§ Raw data:
::::

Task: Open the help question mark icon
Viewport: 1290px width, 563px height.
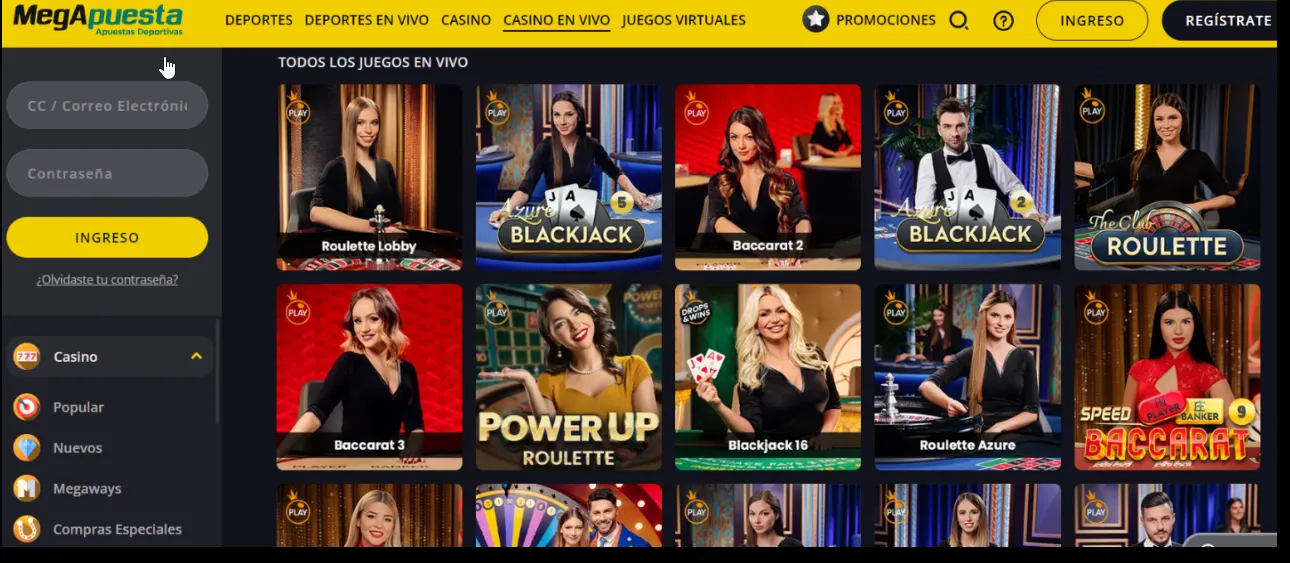Action: (1003, 20)
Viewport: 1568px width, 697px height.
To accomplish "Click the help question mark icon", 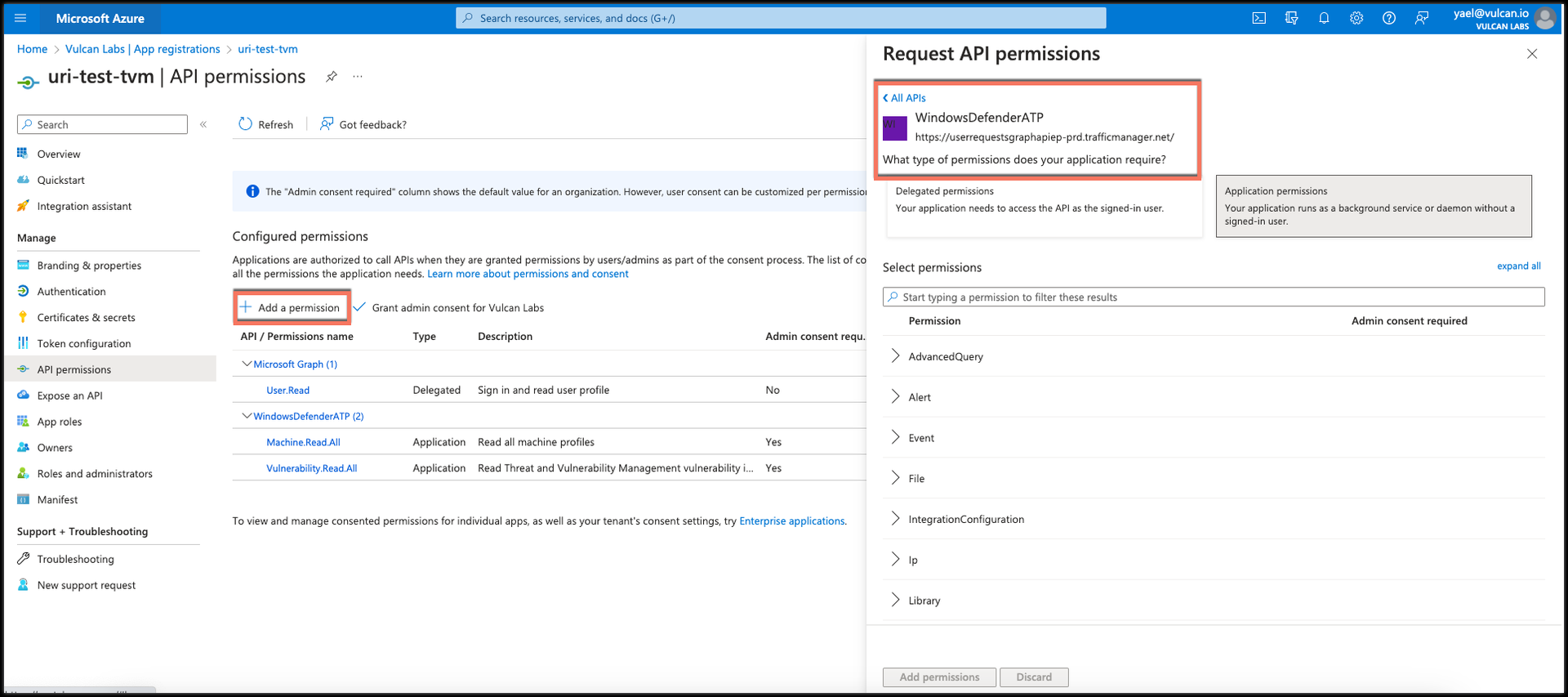I will click(x=1388, y=18).
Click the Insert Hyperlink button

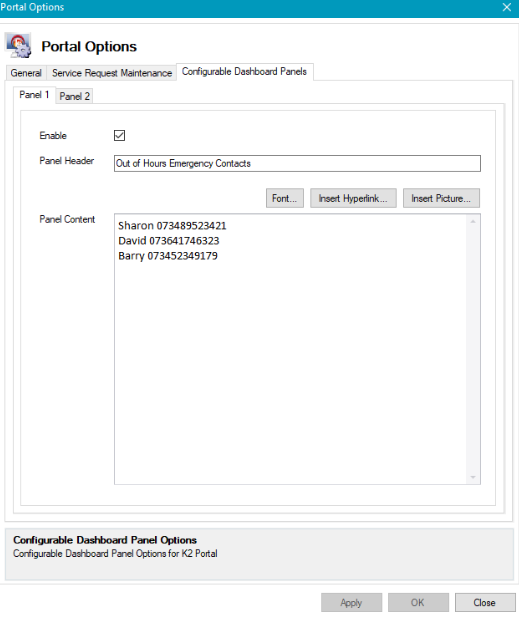click(x=353, y=198)
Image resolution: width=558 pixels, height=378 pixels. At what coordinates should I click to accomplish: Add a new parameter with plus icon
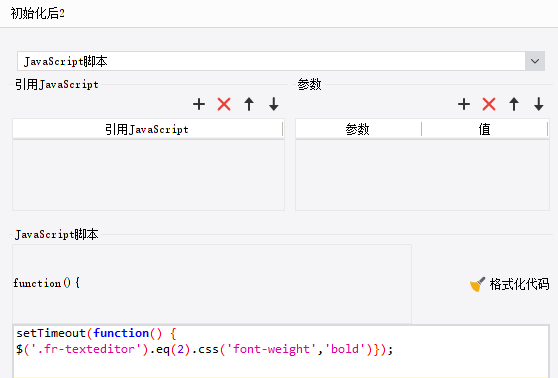point(464,104)
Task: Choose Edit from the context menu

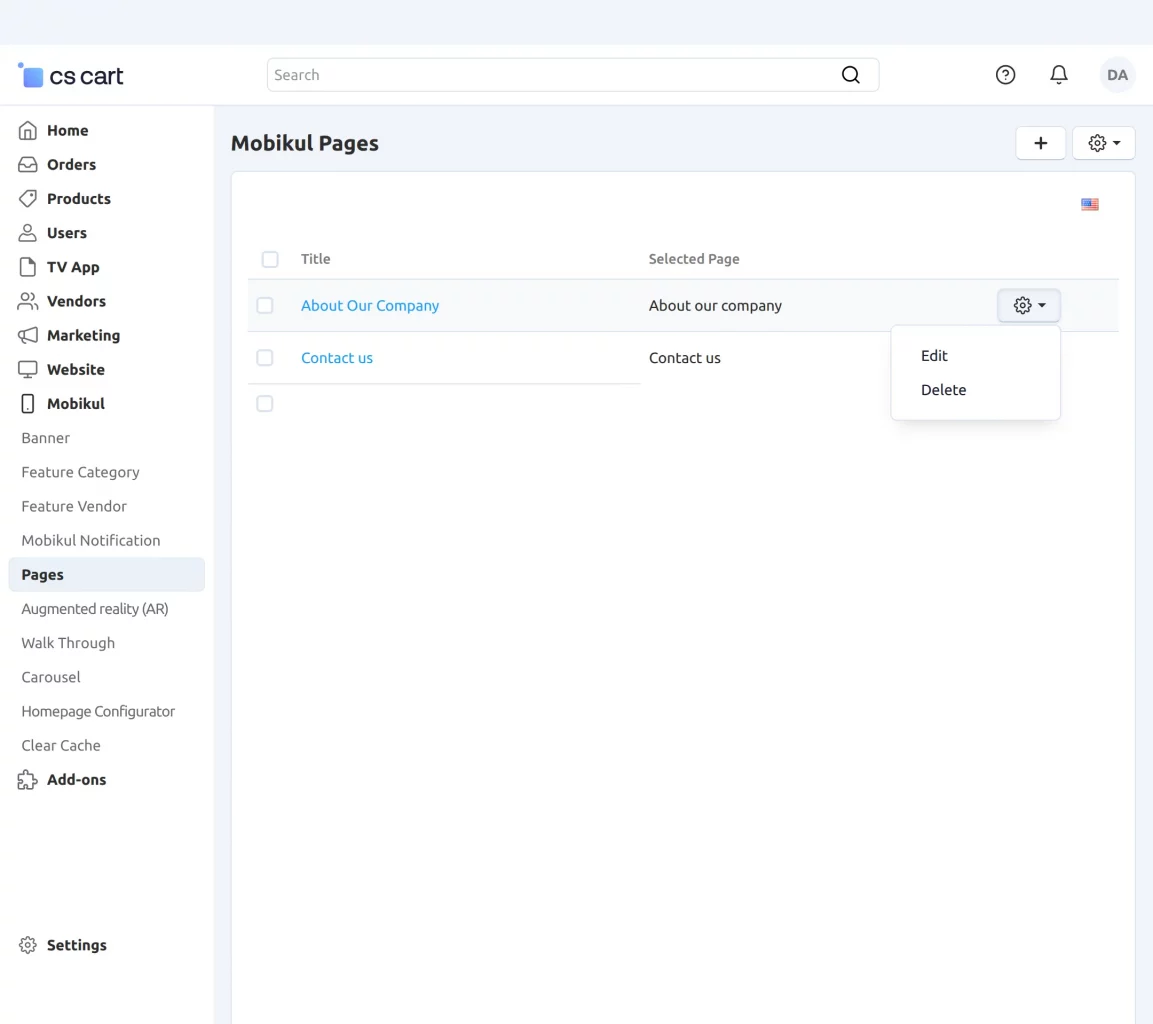Action: tap(934, 356)
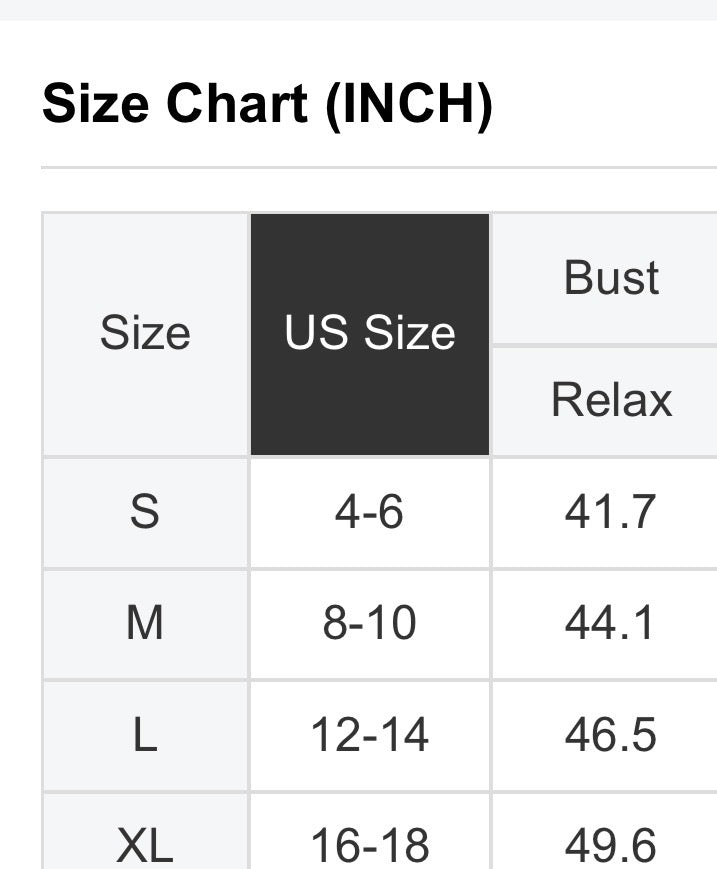Click the divider line below the heading
This screenshot has height=869, width=717.
point(378,167)
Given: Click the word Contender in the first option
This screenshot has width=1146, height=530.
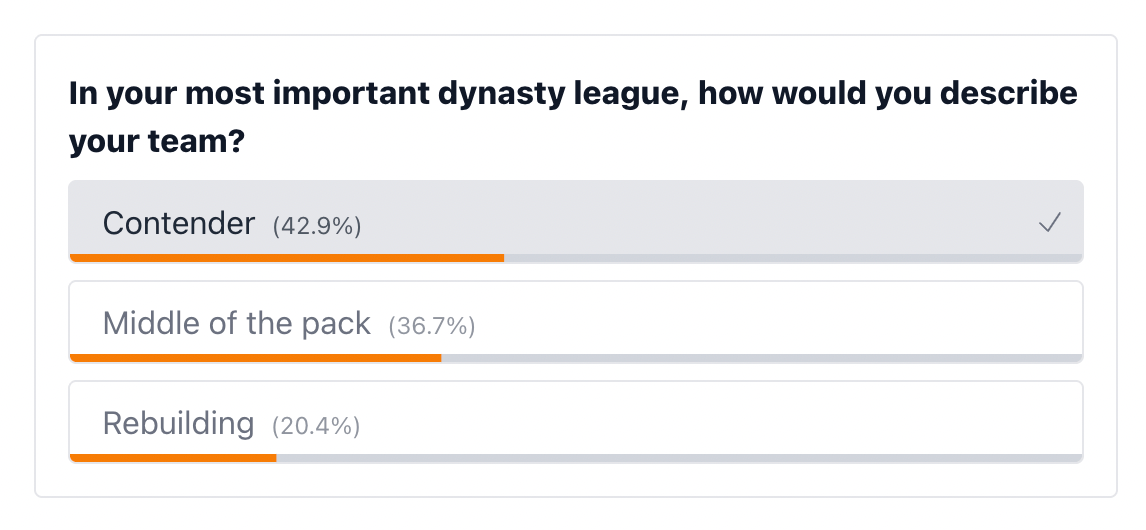Looking at the screenshot, I should (x=179, y=223).
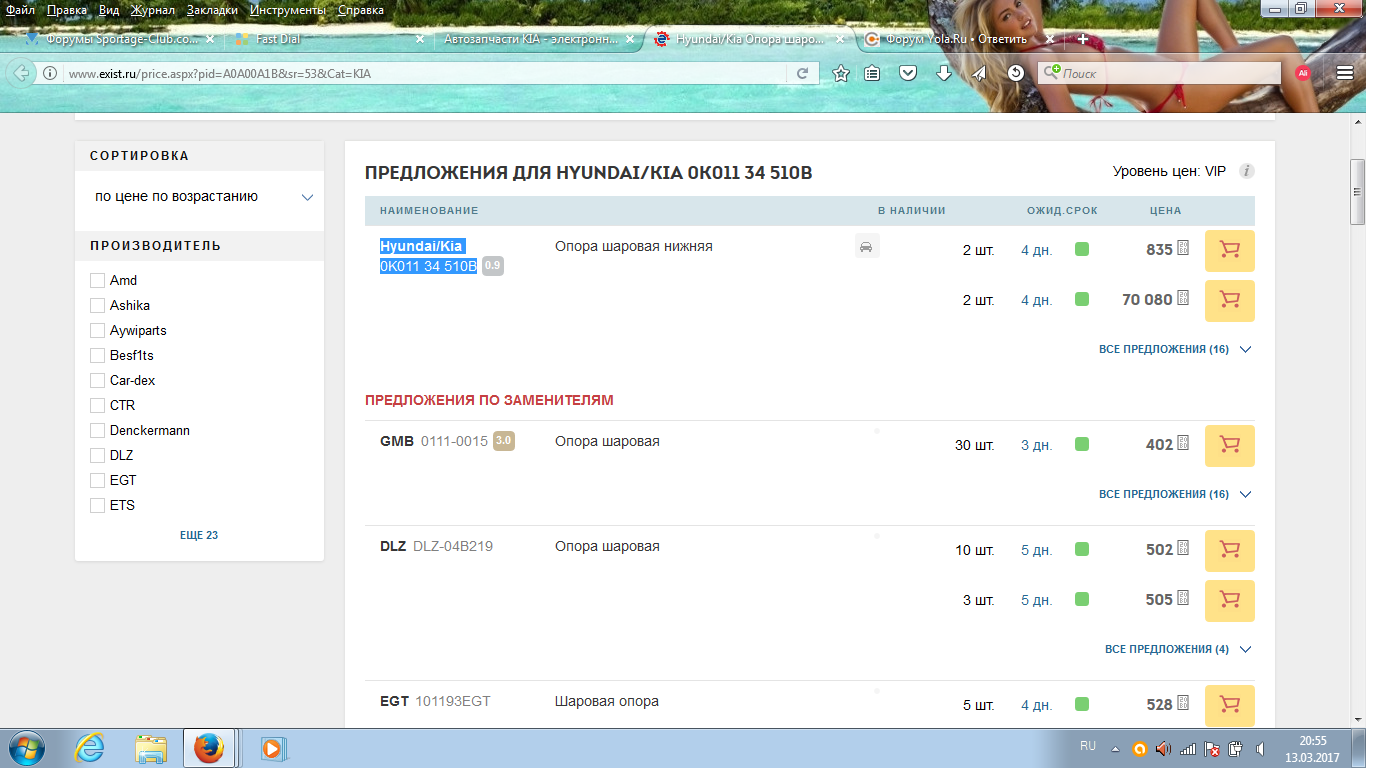Enable the CTR manufacturer filter
This screenshot has width=1380, height=776.
click(x=97, y=406)
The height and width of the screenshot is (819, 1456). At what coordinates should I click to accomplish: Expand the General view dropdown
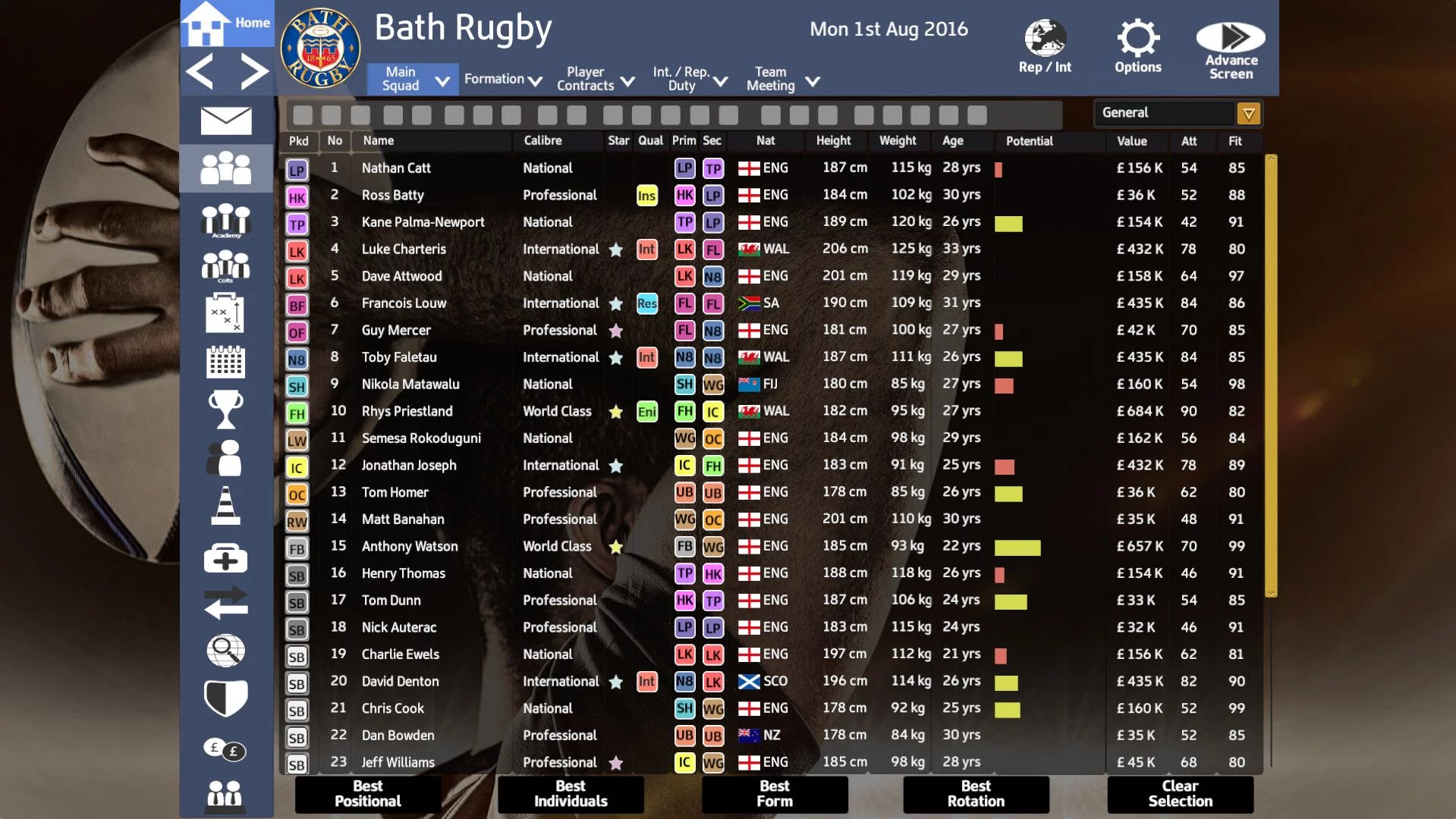click(x=1248, y=114)
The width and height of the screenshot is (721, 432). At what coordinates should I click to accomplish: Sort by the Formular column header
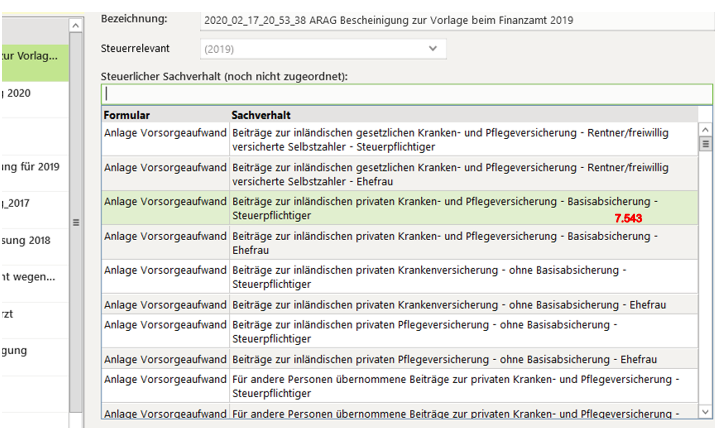point(165,115)
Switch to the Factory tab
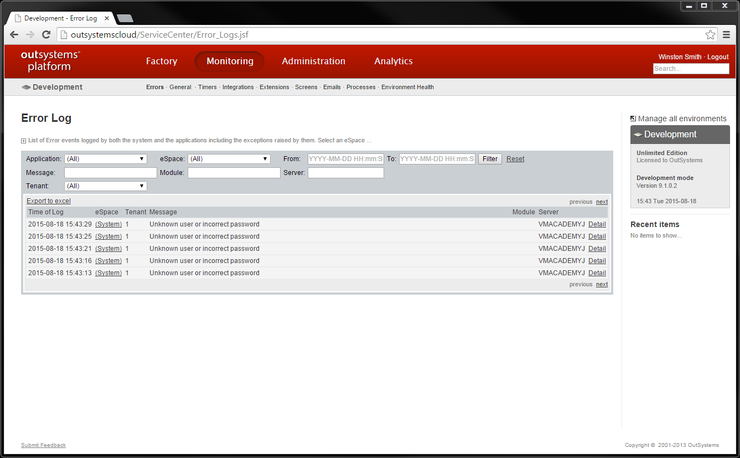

::::

§ Exercise: Return exactly the lines running from the line with "This screenshot has width=1146, height=530." through the final line of the listing. Leave the pictures out.

§ Worked solution:
This screenshot has width=1146, height=530.
Looking at the screenshot, I should (x=179, y=223).
Enable the CTR manufacturer filter
This screenshot has width=1380, height=776.
click(x=97, y=406)
The height and width of the screenshot is (819, 1456). At what coordinates should I click to accomplish: Expand the General view dropdown
click(x=1248, y=114)
The width and height of the screenshot is (721, 432). At what coordinates should I click to accomplish: Sort by the Formular column header
point(165,115)
Switch to the Factory tab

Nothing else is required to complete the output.